▶ [Work instruction 1] Please return the part of the life cycle assessment excerpt that opens with the words containing "Life Cycle Assessment" and closes with "the product (grave).", copied word for word.
▶ [Work instruction 2] In the life cycle assessment excerpt, what span of a product's life does the cradle-to-grave model cover?

▶ [Text excerpt]
════════
2. Theoretical Framework

Life Cycle Assessment is described as the evaluation of the material and energy flows alongside with their induced environmental stress throughout the life cycle of a product or service. This group of

materials and energy pathways are called the elementary flows and are gathered in a life cycle inventory (LCI). The life cycle of a product is modeled as a system consisting of several other sub-systems; they resemble the activities throughout the different steps in the life cycle. The system is modeled from cradle-to-grave, which is from material production (cradle) to the final end-of-life treatment of the product (grave).

A LCI modeling problem arises when one of the functions of the product system is composed of a multifunctional process and the other is used in another product system. The LCI modeling problem that exists is the choice on how to divide or allocate the environmental impacts from the multifunctional process to the different product systems. The allocated share of the environmental burden of the multifunctional process to the product system under study significantly influences the result of the LCA. A large number of methodological approaches and solutions were developed in the past to deal with this issue of allocation. The ISO 14044:2006 norm includes a procedure to deal with the allocation problem in LCA [1]:

• Avoid allocation by dividing the multi-output processes in individual sub-processes and collect data for the sub-processes.
════════
▶ [Given material]

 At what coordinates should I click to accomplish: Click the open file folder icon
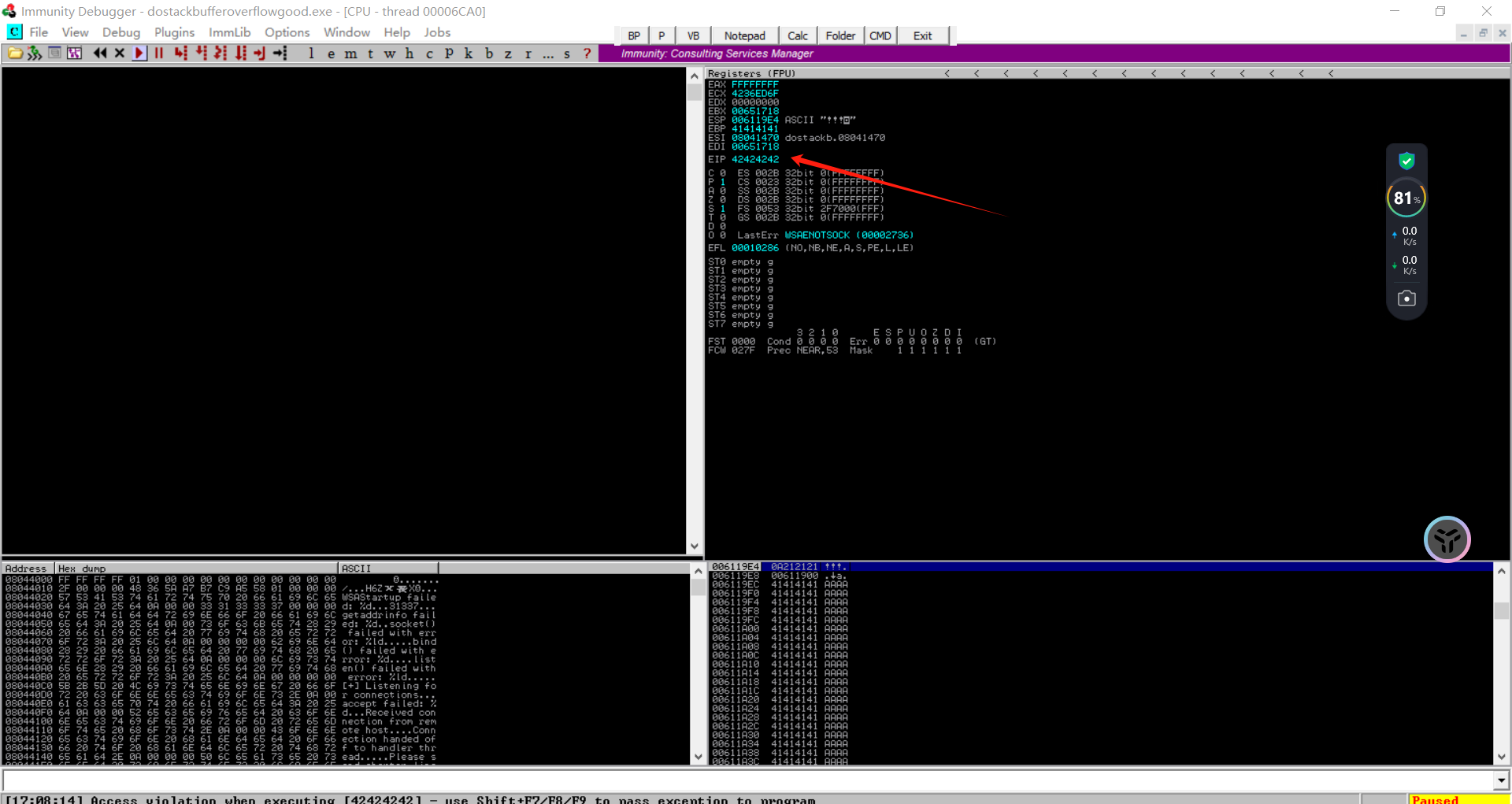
════════
▶ [Answer area 1]
Life Cycle Assessment is described as the evaluation of the material and energy flows alongside with their induced environmental stress throughout the life cycle of a product or service. This group of

materials and energy pathways are called the elementary flows and are gathered in a life cycle inventory (LCI). The life cycle of a product is modeled as a system consisting of several other sub-systems; they resemble the activities throughout the different steps in the life cycle. The system is modeled from cradle-to-grave, which is from material production (cradle) to the final end-of-life treatment of the product (grave).

▶ [Answer area 2] It runs from material production (cradle) to the final end-of-life treatment of the product (grave).